On Wednesday night, Metro Council peppered Louisville Metro Police Department Chief Steve Conrad and his team with dozens of questions over the department’s recommended $179 million budget for 2018-2019. But the topics that garnered the most attention from city leaders were the rise in attrition of LMPD officers and overtime pay.
According to the mayor’s recommended 2018-2019 budget, LMPD had 48 fewer officers between July 2017 and April 2018. The mayor’s proposed budget recommends adding 145 new police officers during the next fiscal year.
Conrad told the council that the biggest factor he’s heard from officers who resign — especially those in academy training and first-year officers — are fears over pensions.
“It’s just massive compared to any year we’ve had,” he said. “The average number was 81 until last year, where we lost 101. This year, we’re on course to lose 156.”
But despite the attrition of officers, Conrad said the LMPD has had success in reducing violent crime rates during that same period. Homicide is down 25 percent over last year, and nonfatal shootings are down by 17 percent, LMPD said.
When asked by reporters whether a reduced number of officers on the street suggests there might not be a link between police manpower and crime reduction, Conrad diasgreed.
“What we do absolutely matters,” he said. “We spent a great deal of time and effort in neighborhoods where we’ve seen the most violent crime.
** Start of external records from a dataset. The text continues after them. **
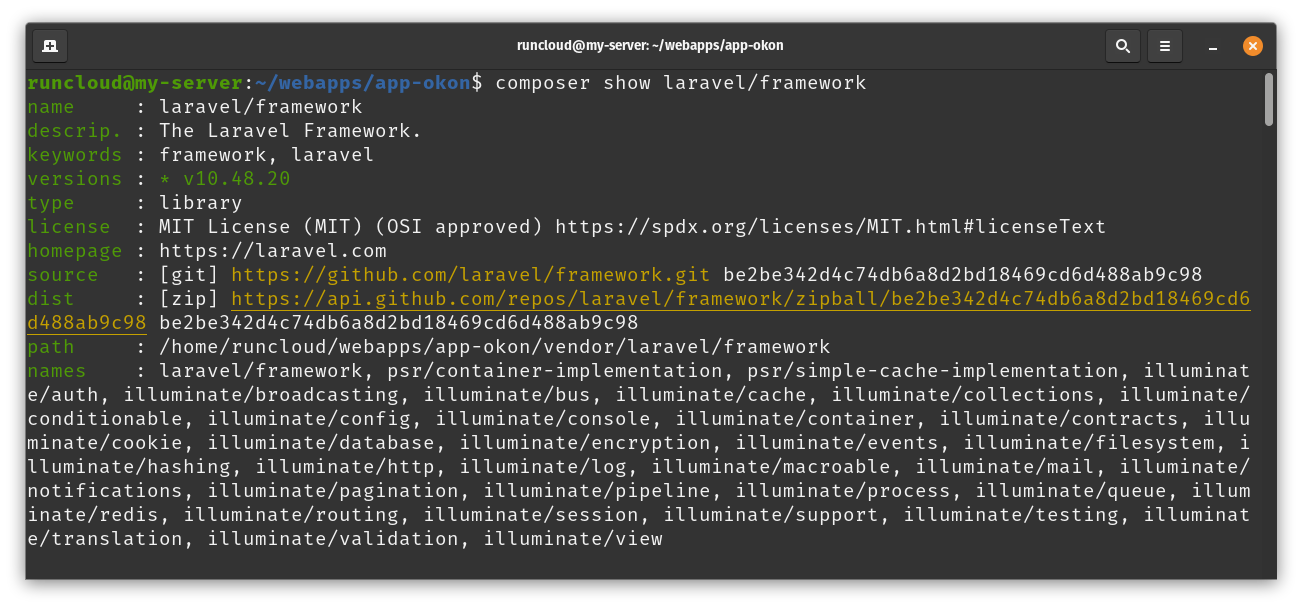Open the hamburger menu
The width and height of the screenshot is (1302, 608).
point(1165,45)
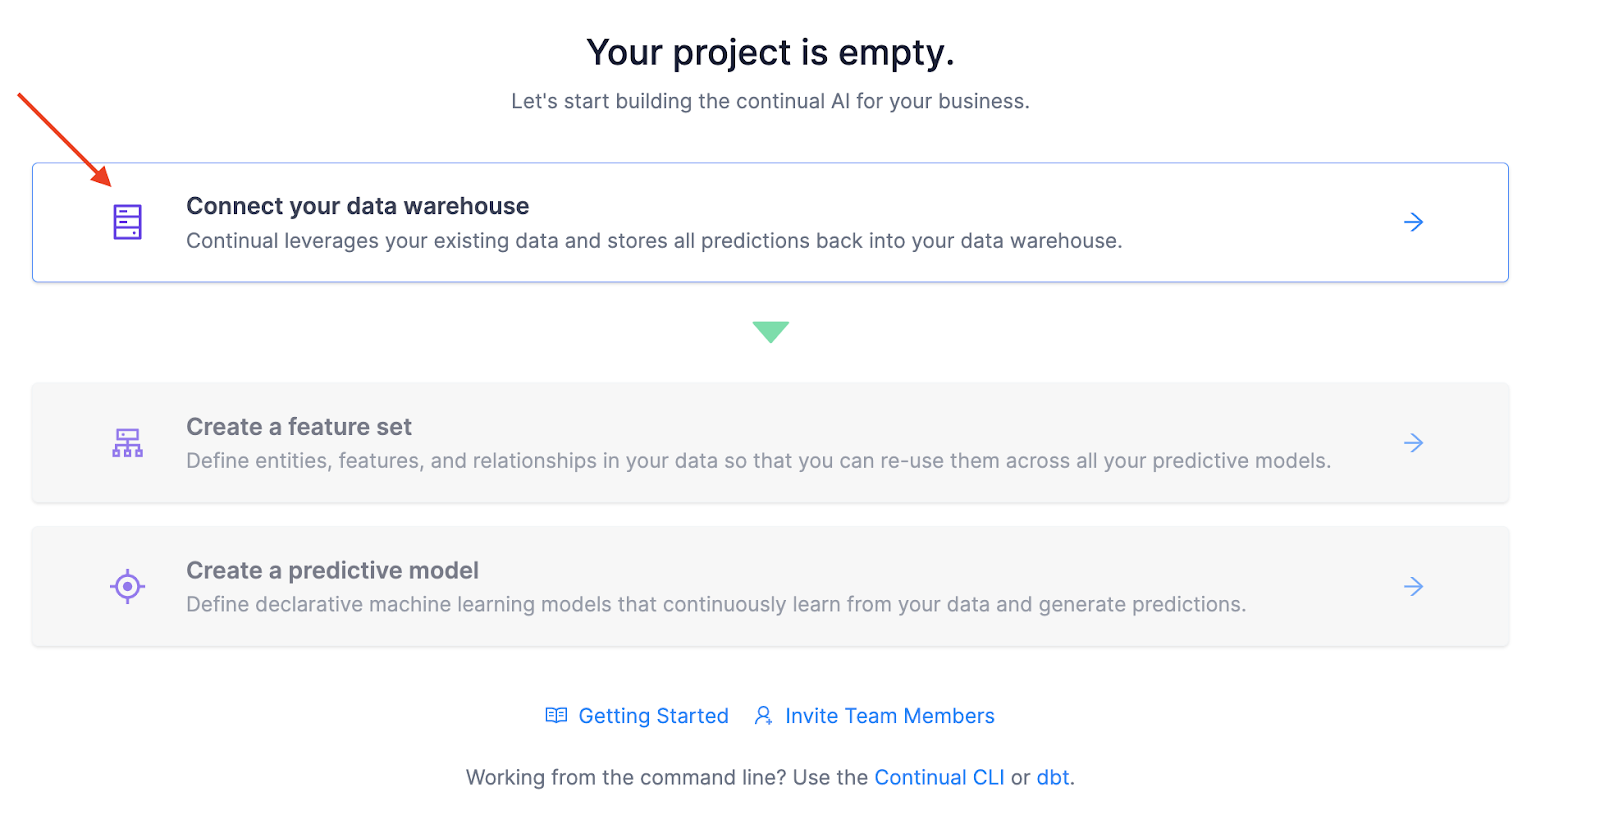The width and height of the screenshot is (1600, 829).
Task: Follow the Continual CLI link
Action: click(939, 777)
Those are neighborhoods where we’ve seen some of the greatest reductions, which at least in my evaluation, directly supports the idea that what we do matters.”
Conrad acknowledged that sustaining those reductions require continued partnerships with the Office of Safe & Healthy Neighborhoods and federal law enforcement agencies.
But with a projected overtime cost in excess of $2.7 million above the current budget, Conrad echoed earlier discussion from the evening by saying Metro Council directives for LMPD presences during special events was a large factor in driving up the costs.
Conrad said that $1.7 million of the overtime money spent by LMPD so far this year went to pay officers working special events in Metro Council districts.
“It wouldn’t have been nearly that big had we not done that,” he said. “The other uses of [overtime pay] were used for violent crime reduction in the neighborhood of about $1 million.”
The figures Conrad gave to the council were $1.1 million in overtime costs related to violent crime reduction, at over 28,000 cumulative hours — an increase of nearly 3,000 hours compared to last year.
“We think that’s money well spent,” Conrad added.
The chief said that the goal for this year was to have 1,293 positions in the LMPD, but that the department hasn’t “been able to get anywhere near that.”